While the action of the Australian young men itching to get into the “action” of World War I (which by the way we are commemorating the 100th anniversary of the third year of this year) preceded us by fifty years a lot of the same ideas were hanging around our old-time working class neighborhood in Vietnam War times. More than a few guys like Jim Leary and Freddie Lewis were like Archie ready, willing and able to go fight the “red menace,” tip the dominoes our way, do their patriotic duty take your pick of reasons. Maybe in Freddie’s case to get out of the hostile household that he grew up in and maybe Jim like Archie a little for the adventure, to prove something about the questions he had about his manhood. I did not pick those two names out accidently for those names now are permanently etched on that hallowed black granite wall down in Washington that brings tears to my eyes old as I am every time I go there.

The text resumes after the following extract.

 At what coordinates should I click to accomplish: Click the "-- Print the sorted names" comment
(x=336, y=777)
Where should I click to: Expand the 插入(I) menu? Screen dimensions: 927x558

Then there were guys like me and Jack Callahan, Pete Markin who didn’t want to go into the military, didn’t want to enlist like Jim and Freddie but who having no real reason not to go when our local draft boards sent “the letter” requesting our services did go and survived. The main reason that we did not want to go, at least at the time, not later when we got a serious idea of what war was about, was it kind of cramped our style, would put a crimp in our drinking, doping, and grabbing every girl who was not nailed down style. Later Pete and I got religion on the issues of war and peace and being on the right side of the angels on the question, realized that the other options like draft refusal which might have meant jail or fleeing to Canada were probably better options. But we were like Archie and Frank in Gallipoli working class kids even though we had all been college students as well. When in our past was there even a notion of not going when the military called, of abandoning the old life in America for who knows what in Canada. We did what we did with what made sense to us at the time even if we were dead-ass wrong.

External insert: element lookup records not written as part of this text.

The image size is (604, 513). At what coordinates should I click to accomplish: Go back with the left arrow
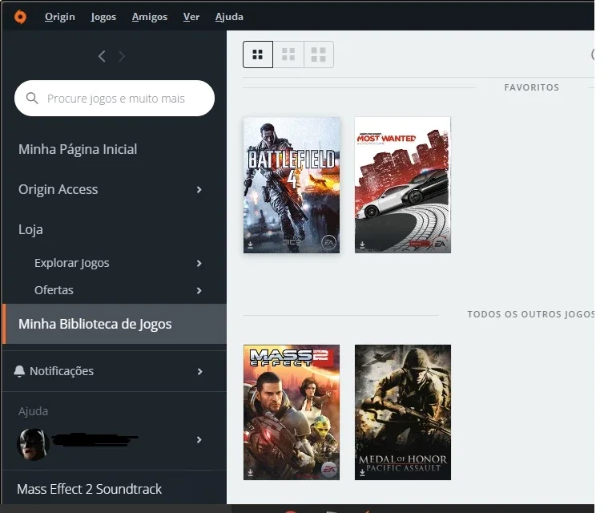click(102, 56)
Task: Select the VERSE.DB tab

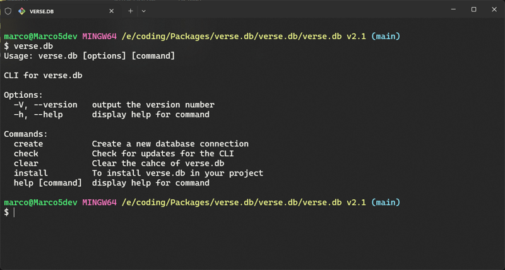Action: pyautogui.click(x=61, y=11)
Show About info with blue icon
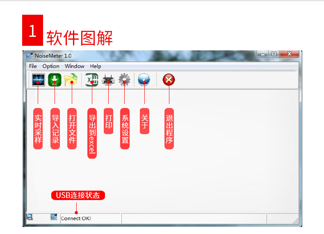This screenshot has height=234, width=324. tap(144, 80)
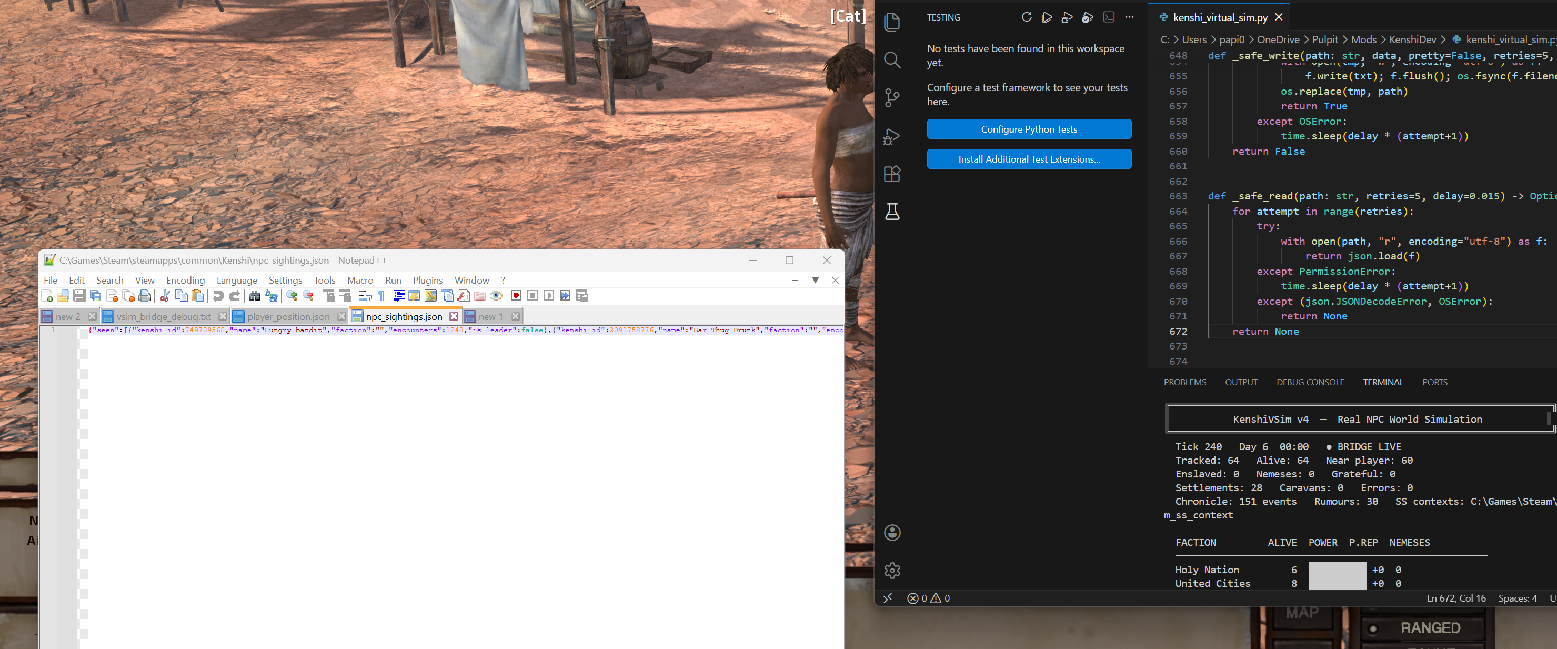This screenshot has height=649, width=1557.
Task: Toggle Show All Characters pilcrow button
Action: click(x=381, y=296)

And then of course there is a story from our town like Frank Jackman’s who grew up in a neighborhood even down lower on the social scale than ours, grew up in “the projects,” the notorious projects which our parents would threaten us with if we didn’t stop being a serious drain the family’s resources. Frank somehow was a college guy too and like us “accepted” induction although he had more qualms about what the heck was going on in Vietnam and about being a soldier. But like us he also accepted induction because he could see no other road out. This is where the story changes up though. Frank almost immediately upon getting to basic training down at Fort Dix knew that he had made a mistake-had no business in a uniform. And by hook or by crook he did something about it, especially once he got orders for Vietnam. The “hook” part was that through a serious of actions which I don’t need to detail here he wound up doing a little over a year in an Army stockade for refusing to go to Vietnam. Brave man. The “crook” part was also through a series of actions which need not detain us now, mostly through the civilian courts, he was discharged, discharged from the stockade, honorably discharged as a conscientious objector.

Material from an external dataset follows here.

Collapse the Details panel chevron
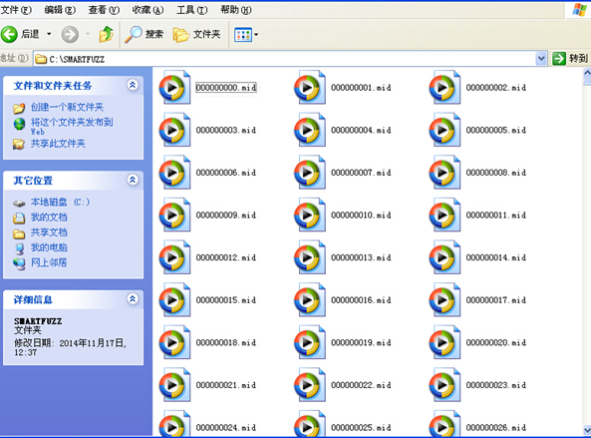 coord(133,298)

Archie, Frank and their Aussie comrades only started to get an idea, a real idea about the horrors of war when they were in the trenches in front of the Turks also entrenched on Gallipoli peninsula and being mowed down like some many blades of grass. Archie and most of the crew that joined up with him were among those blades of grass. It was at the point where Archie was steeling himself to go over the top of the trenches after two previous waves had been mowed down and then being cut down by the Turkish machine-gun firing that I realized how brave Frank Jackman’s actions were in retrospect.